De reacties van organische verbindingen kunnen worden geclassificeerd afhankelijk van de methode voor het verbreken en vormen van bindingen, de methode van excitatie van de reactie, de moleculaire aard ervan, enz.

isomerie

ISOMERIA (Grieks isos - hetzelfde, meros - deel) is een van de belangrijkste concepten in de chemie, voornamelijk in organisch. Stoffen kunnen dezelfde samenstelling en hetzelfde molecuulgewicht hebben, maar verschillende structuren en verbindingen die dezelfde elementen in dezelfde hoeveelheid bevatten, maar verschillen in de ruimtelijke ordening van atomen of groepen van atomen, worden isomeren genoemd. Isomerie is een van de redenen waarom organische verbindingen zo talrijk en gevarieerd zijn.

Isomerie werd voor het eerst ontdekt door J. Liebig in 1823, die ontdekte dat de zilverzouten van fulminante en isocyaanzuren: Ag-O-N=C en Ag-N=C=O dezelfde samenstelling hebben, maar verschillende eigenschappen. De term "isomerie" werd in 1830 geïntroduceerd door I. Berzelius, die suggereerde dat verschillen in de eigenschappen van verbindingen met dezelfde samenstelling ontstaan ​​​​door het feit dat de atomen in het molecuul in een ongelijke volgorde zijn gerangschikt. Ideeën over isomerie werden uiteindelijk gevormd na de creatie van de theorie van A.M. Butlerov chemische structuur(1860s). Op basis van deze theorie suggereerde hij dat er vier verschillende butanolen moeten zijn. Tegen de tijd dat de theorie werd gecreëerd, was er slechts één butanol (CH 3) 2CHCH 2 OH, verkregen uit plantaardig materiaal, bekend.

De daaropvolgende synthese van alle isomeren van butanol en de bepaling van hun eigenschappen werd een overtuigende bevestiging van de theorie.

Volgens de moderne definitie worden twee verbindingen van dezelfde samenstelling als isomeren beschouwd als hun moleculen niet in de ruimte kunnen worden gecombineerd zodat ze volledig samenvallen. De combinatie wordt in de regel mentaal gedaan, in moeilijke gevallen ruimtelijke modellen of rekenmethoden gebruiken. Er zijn verschillende oorzaken van isomerie.

structurele isomerie

Het wordt in de regel veroorzaakt door verschillen in de structuur van het koolwaterstofskelet of door een ongelijke rangschikking van functionele groepen of meervoudige bindingen.

Isomerie van het koolwaterstofskelet. Verzadigde koolwaterstoffen met één tot drie koolstofatomen (methaan, ethaan, propaan) hebben geen isomeren. Voor een verbinding met vier koolstofatomen C 4 H 10 (butaan) zijn twee isomeren mogelijk, voor pentaan C 5 H 12 - drie isomeren, voor hexaan C 6 H 14 - vijf

Met een toename van het aantal koolstofatomen in een koolwaterstofmolecuul, neemt het aantal mogelijke isomeren dramatisch toe. Voor C 7 H 16-heptaan zijn er negen isomeren, voor C 14 H 30-koolwaterstof - 1885-isomeren, voor C 20 H 42-koolwaterstof - meer dan 366.000.
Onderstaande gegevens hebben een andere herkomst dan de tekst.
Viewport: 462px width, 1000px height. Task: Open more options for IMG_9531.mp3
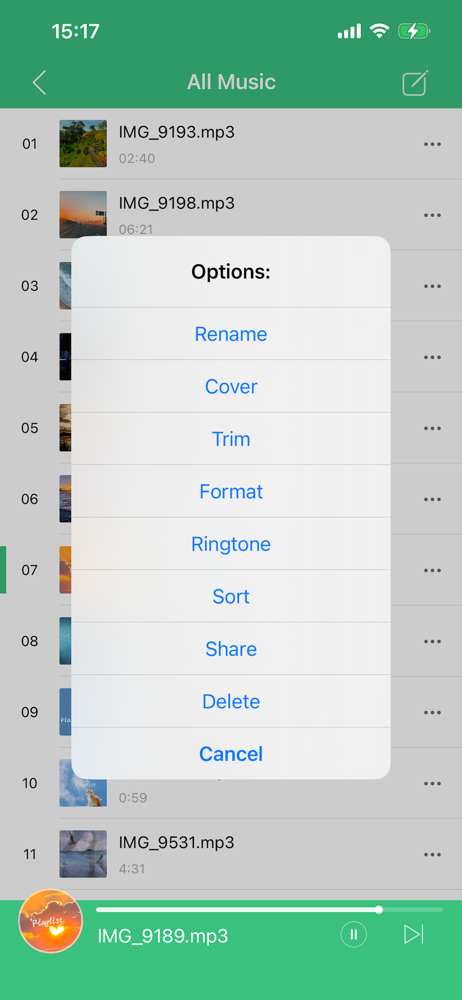coord(433,855)
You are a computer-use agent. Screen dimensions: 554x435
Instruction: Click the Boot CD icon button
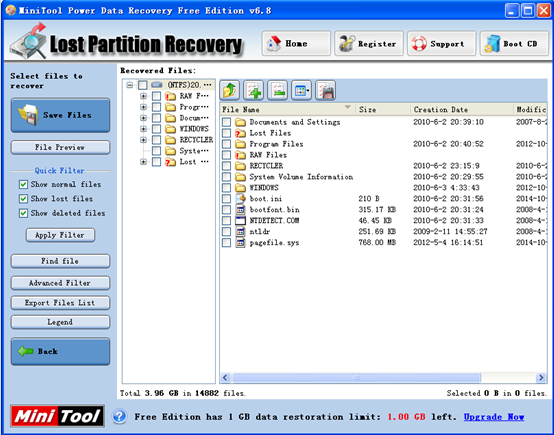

In complexe gevallen wordt de vraag of twee verbindingen isomeren zijn, beslist door verschillende rotaties rond valentiebindingen te gebruiken (eenvoudige bindingen maken dit mogelijk, wat tot op zekere hoogte overeenkomt met hun fysieke eigenschappen). na verhuizing afzonderlijke fragmenten moleculen (zonder bindingsbreuk toe te staan) superponeren het ene molecuul op het andere. Als twee moleculen precies hetzelfde zijn, dan zijn dit geen isomeren, maar dezelfde verbinding:

Isomeren met een verschillende skeletstructuur hebben meestal verschillende fysische eigenschappen (smeltpunt, kookpunt, enz.), waardoor het mogelijk is om de een van de ander te scheiden. Dit type isomerie bestaat ook in aromatische koolwaterstoffen.